2
votes

I want to implement simple classification tree (binary classification) using Mathematica.

How can I implement a binary tree in Mathematica? Is there is a symbol for doing that?

3
Leonid is the expert on data structures in Mma here. I remember he posted at least two good answers, but now I can find only one stackoverflow.com/questions/6097071/…. Try searching his answersDr. belisarius

3 Answers

2
votes

I'd say it depends on what you want to do with the data structure.

You can exploit the fact that Mathematica expressions themselves are trees.

If only the leaf nodes are relevant, then use nested lists, e.g. {{1, {2, 3}}, 4}. If the other node need to carry some data too, then you can use something like this:

tree[1][tree[2][a, b], tree[3][c, tree[4][d, e]]]
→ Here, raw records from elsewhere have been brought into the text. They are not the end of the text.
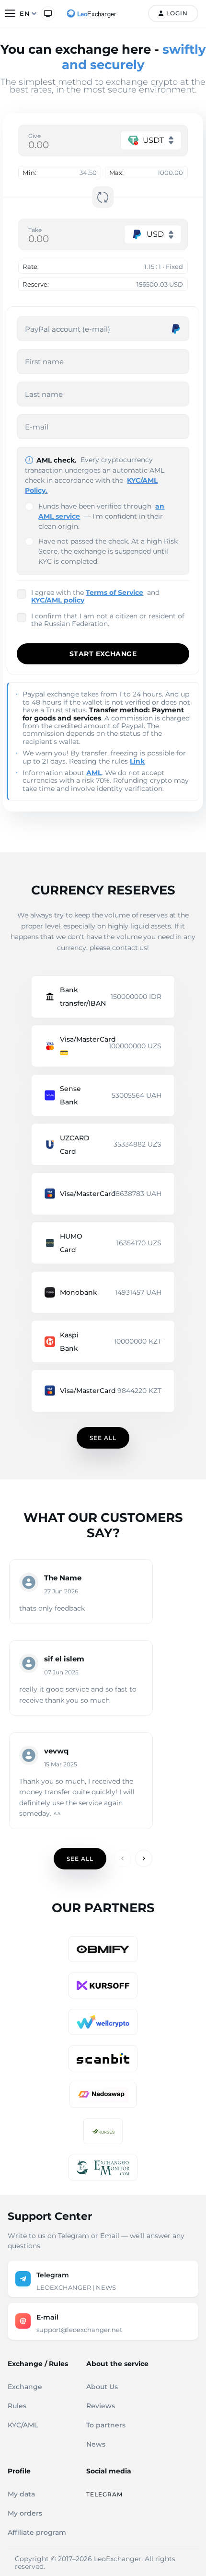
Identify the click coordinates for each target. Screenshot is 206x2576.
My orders (25, 2513)
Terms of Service (114, 592)
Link (137, 761)
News (95, 2444)
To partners (106, 2425)
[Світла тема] (48, 13)
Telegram (104, 2494)
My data (21, 2494)
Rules (17, 2406)
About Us (102, 2386)
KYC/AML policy (57, 600)
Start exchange (103, 654)
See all (103, 1437)
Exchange (25, 2386)
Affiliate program (37, 2532)
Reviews (100, 2406)
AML (94, 772)
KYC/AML (23, 2425)
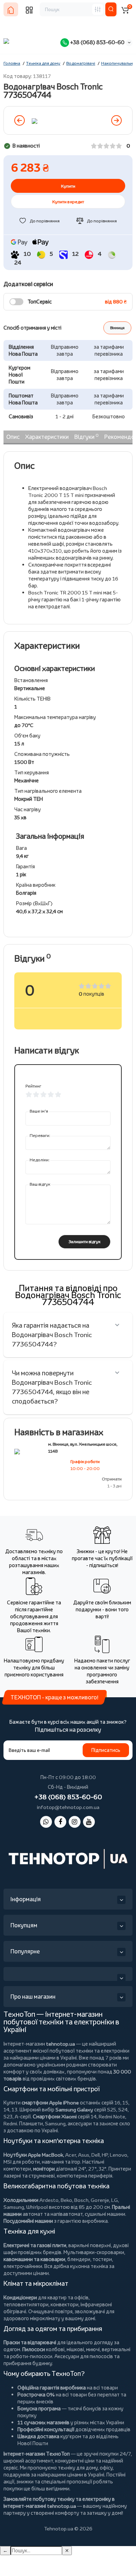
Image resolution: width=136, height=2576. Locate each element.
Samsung (13, 2207)
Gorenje (100, 2200)
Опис (13, 437)
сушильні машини (105, 2214)
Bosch (81, 2200)
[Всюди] (97, 9)
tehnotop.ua (60, 2043)
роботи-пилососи (31, 2356)
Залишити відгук (84, 1241)
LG (114, 2200)
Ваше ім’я (39, 1111)
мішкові (75, 2349)
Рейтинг (33, 1086)
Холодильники (20, 2200)
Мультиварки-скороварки (93, 2252)
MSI (7, 2161)
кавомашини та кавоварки (34, 2259)
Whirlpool (37, 2207)
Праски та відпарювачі (29, 2342)
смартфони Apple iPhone (50, 2102)
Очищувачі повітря (50, 2311)
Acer (70, 2154)
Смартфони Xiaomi (55, 2116)
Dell (95, 2154)
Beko (66, 2200)
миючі (93, 2349)
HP (105, 2154)
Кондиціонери (20, 2297)
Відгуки (86, 436)
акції (8, 2481)
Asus (83, 2154)
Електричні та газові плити (34, 2245)
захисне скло (114, 2123)
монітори (44, 2168)
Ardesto (49, 2200)
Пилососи (33, 2349)
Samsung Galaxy (74, 2109)
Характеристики (47, 437)
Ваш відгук (40, 1184)
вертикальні (116, 2349)
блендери (78, 2259)
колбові (55, 2349)
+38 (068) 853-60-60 (96, 42)
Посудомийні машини (28, 2221)
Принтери (119, 2168)
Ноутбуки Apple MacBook (33, 2154)
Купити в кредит (68, 202)
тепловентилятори (25, 2304)
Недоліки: (40, 1160)
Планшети (31, 2123)
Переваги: (40, 1135)
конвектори (64, 2304)
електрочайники (22, 2266)
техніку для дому (78, 2467)
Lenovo (118, 2154)
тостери (102, 2259)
See the structure like this:

{{1, {2, 3}}, 4} // TreeForm
tree[1][tree[2][a, b], tree[3][c, tree[4][d, e]]] // TreeForm

The next question is how to implement algorithm X on such a data structure.

2
votes

Among the new objects in MMA 8 are TreeGraph, CompleteKaryTree, and KaryTree. The latter two objects give binary trees by default. I don't know how efficient they are for intensive computation but they do seem well-suited for displaying classifications. And there are many predicates and options for manipulating and displaying them.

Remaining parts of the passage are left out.